Police Tapes (documentary) — This compilation of four true-crime programs presented by Susanna Reid features video footage and first-person testimony to reveal how detectives used strategy and skill to solve homicide cases, including that of 11-year-old Rhys Jones (dramatized in Little Boy Blue) and the murders committed by serial killer John Cooper, aka the Game Show Killer (dramatized in The Pembrokeshire Murders).
Professor Green: The Truth About… (documentary) — In this set of standalone TV documentaries, rapper, performer, and TV host Professor Green takes on two issues affecting young people today: cannabis and poverty. In “Weed” he takes an in-depth look at the UK cannabis industry, and in “Child Poverty” he sets out to uncover what life is like for young people living on the breadline.
Schofield’s South African Adventure (documentary) — This three-part travelogue docuseries follows English television presenter Phillip Schofield (This Morning, Dancing on Ice) as he embarks on a life-changing journey to South Africa, accompanied by his wife, Stephanie. His adventures include swimming with sharks, abseiling down Table Mountain, and going on safari.
Squatters Next Door (documentary) — In this documentary, journalist Storm Huntley investigates the growing number of squatters taking over some of the estimated 200,000 empty buildings in the UK. In addition to talking with people on both sides of the divide, she moves into a squat to reveal what life is like when one has a roof but no electricity or water.
Superhospital (documentary) — This four-part docuseries offers a behind-the-scenes look at the Royal Derby Hospital, one of the newest and largest hospitals in the UK, whose more than eight thousand staff members provide healthcare to one million patients each year. This program tells the stories of the people who help patients and keep the hospital running — from the surgeons and consulting physicians, to the security guards and maintenance personnel.
Thief Trackers (documentary) — This BBC Daytime factual series reveals how police across the UK use GPS and RF (radio frequency) technology to track the journey of stolen goods — from what becomes of desirable items like bicycles, smartphones, and designer handbags after they are stolen, to the return of the items to their rightful owners.

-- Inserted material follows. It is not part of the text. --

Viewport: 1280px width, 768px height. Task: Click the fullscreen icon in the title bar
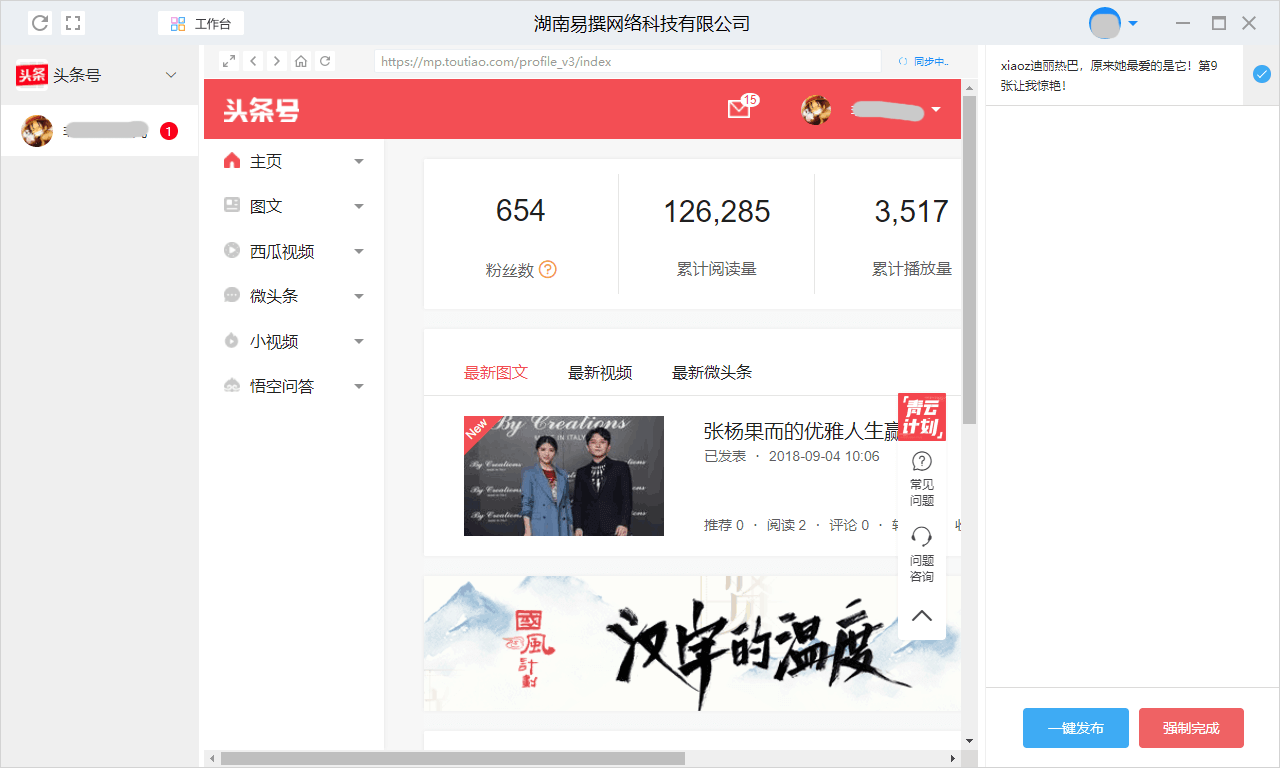(x=73, y=23)
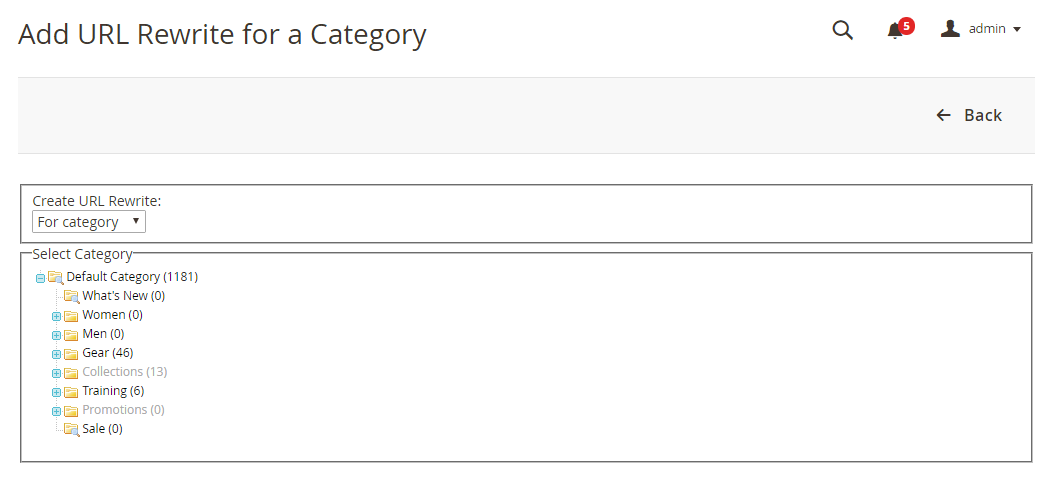Select the Gear (46) category
1053x480 pixels.
107,352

Trevor McDonald: Return to South Africa (documentary) — In this ITV documentary, Trevor McDonald, one of Britain’s most distinguished journalists and broadcasters, revisits South Africa, where he conducted one of television’s most historic interviews with Nelson Mandela, to mark what would have been Mandela’s 100th birthday in 2018.

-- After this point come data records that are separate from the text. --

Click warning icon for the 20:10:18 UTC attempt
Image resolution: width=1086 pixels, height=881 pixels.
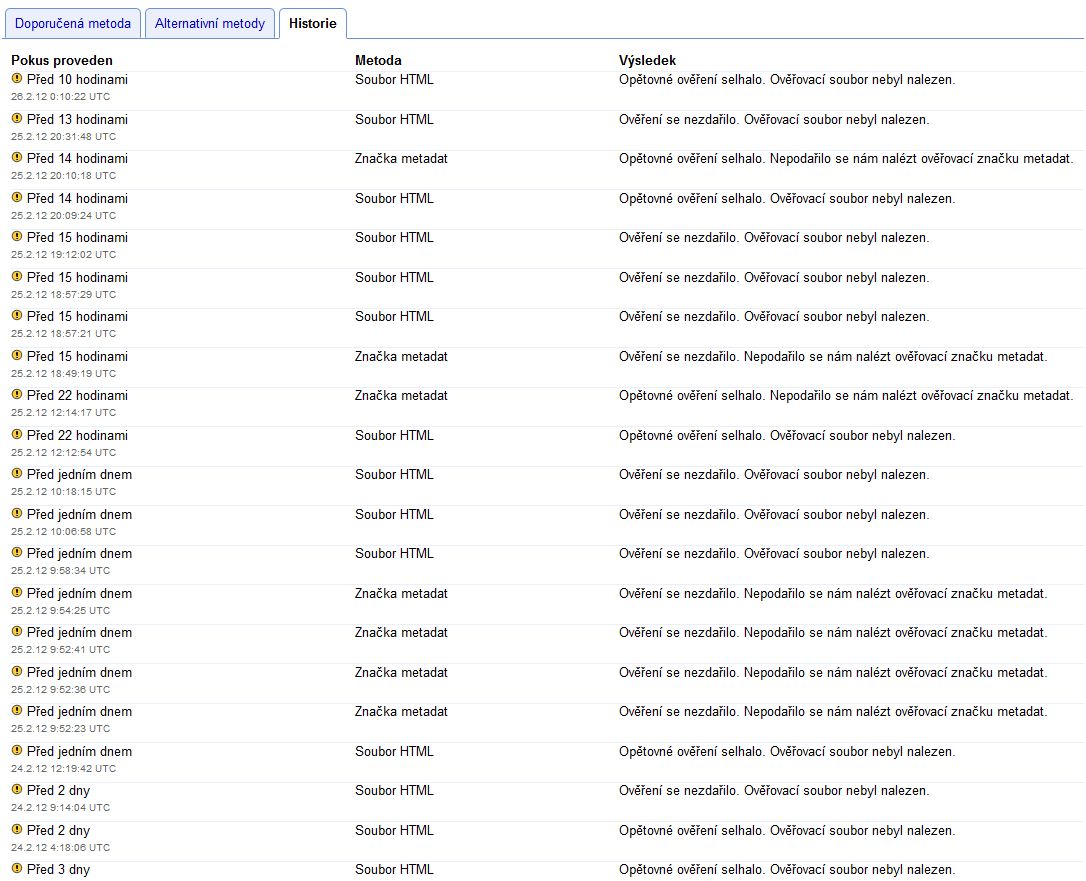(x=17, y=157)

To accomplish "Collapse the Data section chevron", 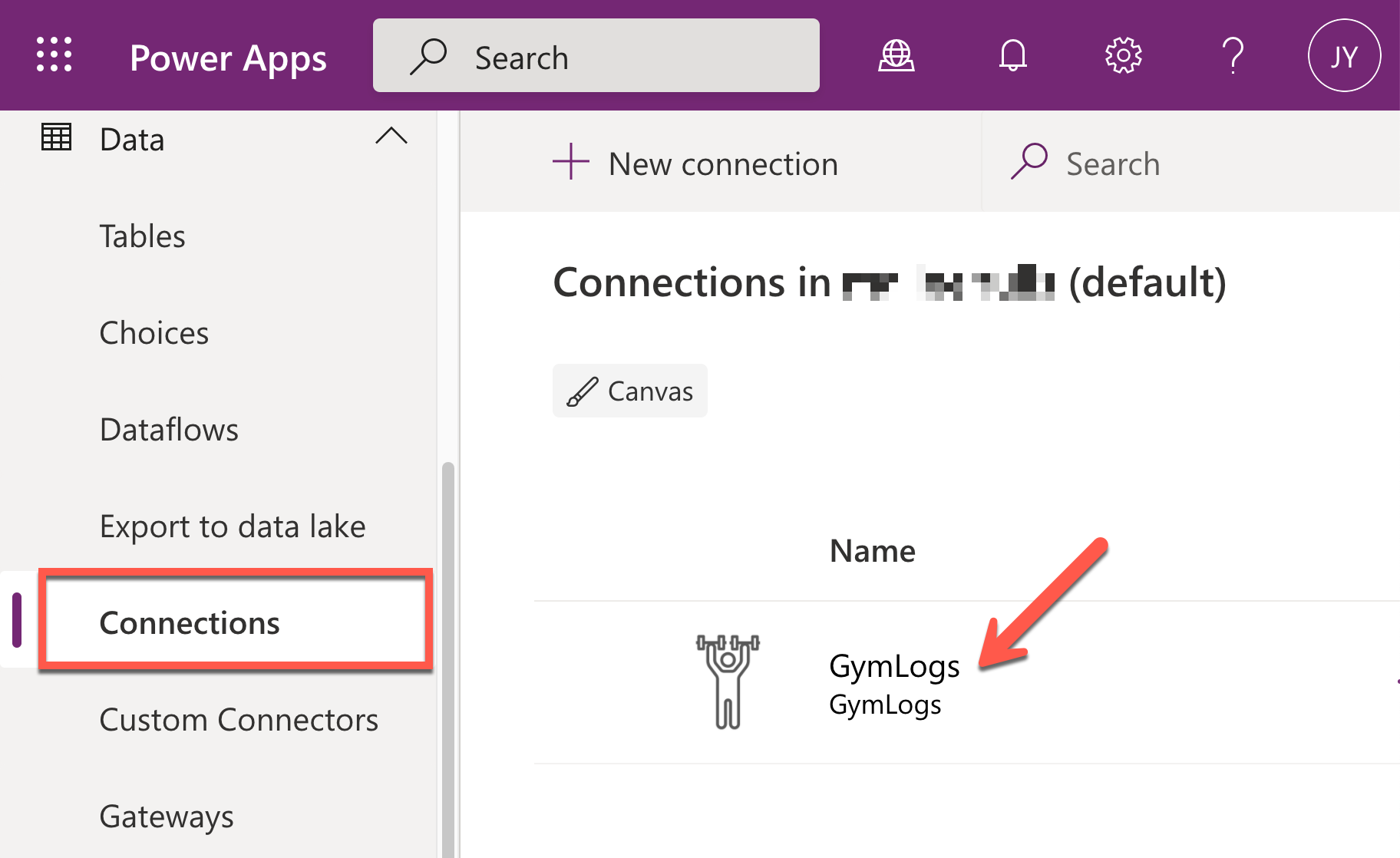I will [391, 137].
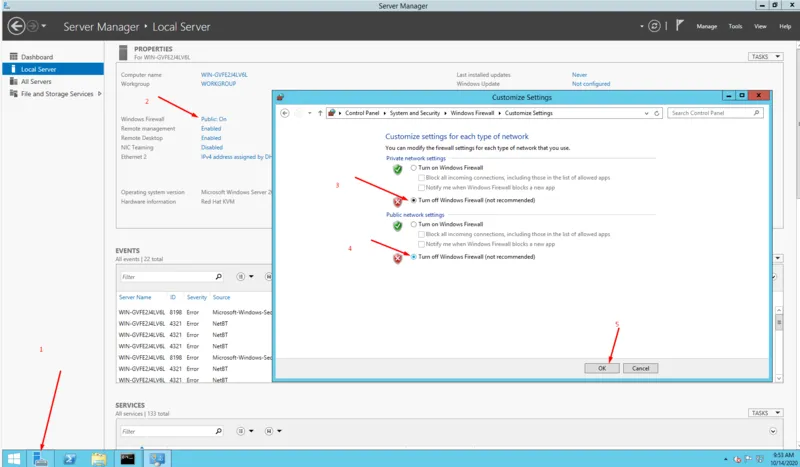The image size is (800, 467).
Task: Click the Public: On firewall link
Action: click(x=214, y=119)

Welcome to HMP Belmarsh (documentary) — This two-part docuseries sees actor and documentary presenter Ross Kemp (EastEnders, Ultimate Force, Ross Kemp on Gangs) go inside the walls of HMP Belmarsh, Britain’s most notorious maximum security prison, with unprecedented access to discover how staff cope with high-profile extremists, crime lords, and gang members.
Why Can’t We Sleep? (documentary) — Narrated by TV presenter Ranvir Singh (Good Morning Britain), this one-off documentary explores the reasons behind why an estimated one-third of adults in the UK aren’t getting enough sleep — a disturbing trend that some experts describe as a public health crisis. It also reveals the devastating effects of lack of sleep on our bodies and its dramatic impact on the nation’s health.
Wild River with Ray Mears (documentary) — In this ITV documentary, British woodsman, survival expert, and program presenter Ray Mears (Ray Mears’ Extreme Survival) embarks on an epic journey of discovery along the river Wye, which runs for more than 200 kilometers between Wales and England, exploring its geography, history, and wildlife along the way.